Task to complete
In the records below, find every line that contains "answer" and list it.

━━━ Provided data ━━━

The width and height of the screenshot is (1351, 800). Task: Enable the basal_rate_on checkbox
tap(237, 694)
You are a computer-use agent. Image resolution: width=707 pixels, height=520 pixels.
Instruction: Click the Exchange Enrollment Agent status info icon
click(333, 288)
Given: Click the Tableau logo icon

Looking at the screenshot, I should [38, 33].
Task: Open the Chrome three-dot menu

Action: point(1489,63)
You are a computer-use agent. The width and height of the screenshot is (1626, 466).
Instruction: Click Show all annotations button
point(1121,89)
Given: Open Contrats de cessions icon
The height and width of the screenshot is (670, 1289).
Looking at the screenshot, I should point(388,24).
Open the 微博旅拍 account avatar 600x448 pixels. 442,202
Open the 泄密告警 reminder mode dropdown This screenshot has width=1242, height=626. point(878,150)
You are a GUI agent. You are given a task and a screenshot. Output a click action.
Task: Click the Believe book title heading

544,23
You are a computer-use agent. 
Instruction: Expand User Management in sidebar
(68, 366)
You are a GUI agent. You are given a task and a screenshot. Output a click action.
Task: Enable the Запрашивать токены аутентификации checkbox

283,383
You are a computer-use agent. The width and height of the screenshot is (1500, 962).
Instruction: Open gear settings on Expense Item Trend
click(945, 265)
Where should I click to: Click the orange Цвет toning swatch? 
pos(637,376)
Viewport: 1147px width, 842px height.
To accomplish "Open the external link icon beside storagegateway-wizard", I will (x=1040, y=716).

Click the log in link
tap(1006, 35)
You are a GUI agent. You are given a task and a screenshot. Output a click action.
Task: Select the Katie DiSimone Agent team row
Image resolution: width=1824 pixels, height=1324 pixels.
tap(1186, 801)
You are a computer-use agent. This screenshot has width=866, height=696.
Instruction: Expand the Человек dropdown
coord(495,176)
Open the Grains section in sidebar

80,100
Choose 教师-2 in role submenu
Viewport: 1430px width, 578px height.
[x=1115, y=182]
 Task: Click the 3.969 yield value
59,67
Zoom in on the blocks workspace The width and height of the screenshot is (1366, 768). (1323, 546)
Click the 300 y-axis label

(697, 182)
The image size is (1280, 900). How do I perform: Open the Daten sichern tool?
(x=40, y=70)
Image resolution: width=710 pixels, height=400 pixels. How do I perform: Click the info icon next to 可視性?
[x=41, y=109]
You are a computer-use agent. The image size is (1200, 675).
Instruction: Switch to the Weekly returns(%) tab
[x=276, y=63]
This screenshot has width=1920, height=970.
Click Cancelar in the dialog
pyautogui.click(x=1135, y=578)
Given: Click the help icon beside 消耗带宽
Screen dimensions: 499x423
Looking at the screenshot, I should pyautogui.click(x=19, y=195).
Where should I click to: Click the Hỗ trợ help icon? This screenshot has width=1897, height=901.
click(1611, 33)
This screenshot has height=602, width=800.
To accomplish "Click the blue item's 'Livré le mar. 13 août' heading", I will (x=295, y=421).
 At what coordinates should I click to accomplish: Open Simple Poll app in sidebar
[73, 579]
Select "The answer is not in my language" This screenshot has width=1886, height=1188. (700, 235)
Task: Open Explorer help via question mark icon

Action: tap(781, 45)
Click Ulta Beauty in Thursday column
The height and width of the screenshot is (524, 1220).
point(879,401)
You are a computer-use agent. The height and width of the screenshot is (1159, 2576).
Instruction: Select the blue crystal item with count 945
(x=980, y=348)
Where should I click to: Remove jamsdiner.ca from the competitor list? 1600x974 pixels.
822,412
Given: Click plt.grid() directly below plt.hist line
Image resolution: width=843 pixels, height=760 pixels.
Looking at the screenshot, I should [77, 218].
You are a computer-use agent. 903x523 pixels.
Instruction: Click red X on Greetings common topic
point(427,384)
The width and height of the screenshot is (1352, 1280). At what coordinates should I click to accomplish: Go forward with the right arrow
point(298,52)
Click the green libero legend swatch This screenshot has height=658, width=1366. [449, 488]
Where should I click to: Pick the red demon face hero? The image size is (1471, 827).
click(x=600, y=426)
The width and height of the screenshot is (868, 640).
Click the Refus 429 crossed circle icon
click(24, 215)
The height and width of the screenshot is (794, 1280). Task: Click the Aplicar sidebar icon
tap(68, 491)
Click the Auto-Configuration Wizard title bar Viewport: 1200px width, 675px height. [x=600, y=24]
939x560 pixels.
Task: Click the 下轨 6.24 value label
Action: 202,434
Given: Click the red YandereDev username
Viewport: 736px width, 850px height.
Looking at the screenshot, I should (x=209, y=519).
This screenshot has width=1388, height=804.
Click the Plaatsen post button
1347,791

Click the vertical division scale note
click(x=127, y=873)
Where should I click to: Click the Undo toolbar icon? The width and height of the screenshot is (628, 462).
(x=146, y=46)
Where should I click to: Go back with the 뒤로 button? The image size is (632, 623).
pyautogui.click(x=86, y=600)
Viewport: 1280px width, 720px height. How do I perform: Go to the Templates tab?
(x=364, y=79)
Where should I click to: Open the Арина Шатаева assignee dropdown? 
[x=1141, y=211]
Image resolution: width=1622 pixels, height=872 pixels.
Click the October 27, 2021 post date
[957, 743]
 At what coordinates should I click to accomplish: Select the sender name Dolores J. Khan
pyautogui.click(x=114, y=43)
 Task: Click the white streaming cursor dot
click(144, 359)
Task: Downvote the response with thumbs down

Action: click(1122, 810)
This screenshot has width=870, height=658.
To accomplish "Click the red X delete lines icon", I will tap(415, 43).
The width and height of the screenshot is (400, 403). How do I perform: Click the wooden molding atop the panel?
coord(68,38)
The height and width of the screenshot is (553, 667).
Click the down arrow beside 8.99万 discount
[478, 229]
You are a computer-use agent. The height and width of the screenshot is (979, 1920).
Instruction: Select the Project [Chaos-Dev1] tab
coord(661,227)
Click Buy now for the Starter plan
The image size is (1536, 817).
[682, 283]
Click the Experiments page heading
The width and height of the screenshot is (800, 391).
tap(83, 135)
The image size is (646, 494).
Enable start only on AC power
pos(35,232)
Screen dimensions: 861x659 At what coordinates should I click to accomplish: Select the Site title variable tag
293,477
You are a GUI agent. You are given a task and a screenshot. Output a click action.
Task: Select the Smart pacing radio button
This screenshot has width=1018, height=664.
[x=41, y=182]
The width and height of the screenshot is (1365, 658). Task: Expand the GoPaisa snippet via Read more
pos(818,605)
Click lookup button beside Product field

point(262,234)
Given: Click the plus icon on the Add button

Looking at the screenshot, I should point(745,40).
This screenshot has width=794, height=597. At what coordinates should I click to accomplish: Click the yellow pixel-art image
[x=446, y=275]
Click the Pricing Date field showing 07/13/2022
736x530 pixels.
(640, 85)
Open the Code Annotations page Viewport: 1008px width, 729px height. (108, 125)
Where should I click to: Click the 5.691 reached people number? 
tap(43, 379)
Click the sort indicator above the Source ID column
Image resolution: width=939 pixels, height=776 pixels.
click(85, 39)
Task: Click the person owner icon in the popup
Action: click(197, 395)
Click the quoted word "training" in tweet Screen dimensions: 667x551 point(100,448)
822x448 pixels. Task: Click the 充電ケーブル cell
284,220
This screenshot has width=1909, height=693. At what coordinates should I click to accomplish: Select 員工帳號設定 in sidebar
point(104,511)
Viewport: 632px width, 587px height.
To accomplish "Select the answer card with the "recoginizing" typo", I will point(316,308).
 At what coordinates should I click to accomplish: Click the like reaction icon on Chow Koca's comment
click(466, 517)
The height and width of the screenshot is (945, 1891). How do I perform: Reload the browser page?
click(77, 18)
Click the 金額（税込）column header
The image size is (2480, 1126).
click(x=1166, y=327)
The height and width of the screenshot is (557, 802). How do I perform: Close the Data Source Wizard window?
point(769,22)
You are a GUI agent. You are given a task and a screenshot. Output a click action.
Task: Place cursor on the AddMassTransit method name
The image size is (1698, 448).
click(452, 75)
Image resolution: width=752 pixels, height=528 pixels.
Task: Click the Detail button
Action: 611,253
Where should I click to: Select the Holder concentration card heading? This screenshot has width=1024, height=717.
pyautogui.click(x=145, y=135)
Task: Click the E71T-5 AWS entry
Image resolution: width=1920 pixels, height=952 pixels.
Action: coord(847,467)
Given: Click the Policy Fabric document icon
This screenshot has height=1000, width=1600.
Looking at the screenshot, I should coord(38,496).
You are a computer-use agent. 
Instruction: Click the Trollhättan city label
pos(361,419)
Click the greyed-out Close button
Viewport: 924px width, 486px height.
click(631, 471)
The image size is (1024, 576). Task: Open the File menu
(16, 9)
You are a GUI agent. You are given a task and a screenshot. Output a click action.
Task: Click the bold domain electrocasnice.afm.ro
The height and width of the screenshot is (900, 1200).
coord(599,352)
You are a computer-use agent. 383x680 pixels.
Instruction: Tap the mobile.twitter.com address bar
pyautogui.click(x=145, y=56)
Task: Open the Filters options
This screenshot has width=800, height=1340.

━━━

Task solution
Select "The answer is not in my language" This screenshot has width=1886, height=1188. (700, 235)
To accomplish "Select the answer card with the "recoginizing" typo", I will point(316,308).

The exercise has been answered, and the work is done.